Ask HN: Founder comp in dividends? - bthomas
We just raised pre-seed via a convertible note. Two founders are the only shareholders, and we want to pay ourselves a small amount.<p>We can save overhead and get better tax treatment if we issue dividends instead of taking a salary via payroll. Any reason not to do this?<p>Not seeking legal advice - we will talk to our lawyer. Question is whether this is discouraged in the HN community for any reason, i.e. would complicate future fundraising.
======
anoncoward111
Hmm, I can't think of a specific reason against this. Most established
companies don't pay themselves in salary but rather in stock options.

For dividends, it will be taxed as short-term income. So you will still need
to pay federal and local income taxes on it (unless you live in like Florida
or NH or Texas or etc).

You also won't be contributing anything so Social Security and Medicare, so
you will save money here, but you will also affect your eligibility for these
programs (if you care about those benefits by the time you are in your 60s, if
those benefits exist, etc).

As far as fund-raising, profitability measurements would appear exactly the
same (in my estimation).
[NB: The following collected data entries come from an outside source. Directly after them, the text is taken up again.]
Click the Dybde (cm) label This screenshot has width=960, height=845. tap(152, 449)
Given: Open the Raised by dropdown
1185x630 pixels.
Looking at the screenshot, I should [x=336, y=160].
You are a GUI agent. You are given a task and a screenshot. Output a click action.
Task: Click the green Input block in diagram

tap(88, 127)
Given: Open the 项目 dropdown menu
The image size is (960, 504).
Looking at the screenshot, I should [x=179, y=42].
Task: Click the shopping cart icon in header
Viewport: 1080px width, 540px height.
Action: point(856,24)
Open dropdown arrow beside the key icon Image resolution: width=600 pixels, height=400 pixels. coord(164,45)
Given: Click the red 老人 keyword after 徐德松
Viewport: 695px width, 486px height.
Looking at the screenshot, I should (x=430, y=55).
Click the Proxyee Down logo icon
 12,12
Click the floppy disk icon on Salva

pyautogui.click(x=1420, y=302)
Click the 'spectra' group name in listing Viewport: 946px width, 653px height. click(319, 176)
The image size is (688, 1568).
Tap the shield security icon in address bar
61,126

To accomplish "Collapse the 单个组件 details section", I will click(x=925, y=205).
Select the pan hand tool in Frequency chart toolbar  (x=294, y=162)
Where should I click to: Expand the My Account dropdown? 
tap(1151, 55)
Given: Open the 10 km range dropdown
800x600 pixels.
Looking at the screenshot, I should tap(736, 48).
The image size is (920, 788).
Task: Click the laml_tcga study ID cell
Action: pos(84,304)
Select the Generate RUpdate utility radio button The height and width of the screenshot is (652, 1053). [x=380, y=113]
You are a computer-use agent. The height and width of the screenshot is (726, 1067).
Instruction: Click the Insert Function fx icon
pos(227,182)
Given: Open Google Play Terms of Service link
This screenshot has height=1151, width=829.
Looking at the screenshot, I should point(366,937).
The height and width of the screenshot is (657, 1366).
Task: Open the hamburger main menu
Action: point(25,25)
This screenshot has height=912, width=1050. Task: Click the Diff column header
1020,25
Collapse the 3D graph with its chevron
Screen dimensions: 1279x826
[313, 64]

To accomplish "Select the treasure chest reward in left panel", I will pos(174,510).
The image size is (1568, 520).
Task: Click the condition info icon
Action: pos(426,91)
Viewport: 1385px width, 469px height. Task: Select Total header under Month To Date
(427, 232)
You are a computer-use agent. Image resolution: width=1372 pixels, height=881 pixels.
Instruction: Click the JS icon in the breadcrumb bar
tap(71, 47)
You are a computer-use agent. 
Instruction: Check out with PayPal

I doubt an investor would care, and would probably
applaud the tax efficient use of money.

------
sbinthree
Banks ignore dividends you get from a closely held company (more or less)
without at least 24 months of proof of income. So all else being equal, take
salary. Your first two years of "dividends" mean nothing if you want a loan /
mortgage from the bank.

It would be against the company and personally guaranteed if you were to get a
corporate loan (back to checking your personal income again) _at best_ , at
worst it'd be a personal loan and their sole criteria would be your salary
(ie. $0). Otherwise, dividends usually have (slightly) better tax treatment.

Make sure you have enough share classes that you can each take dividends in
different amounts/times, and separate from any investors you bring on, etc.
Otherwise future investors might not have flexibility they want.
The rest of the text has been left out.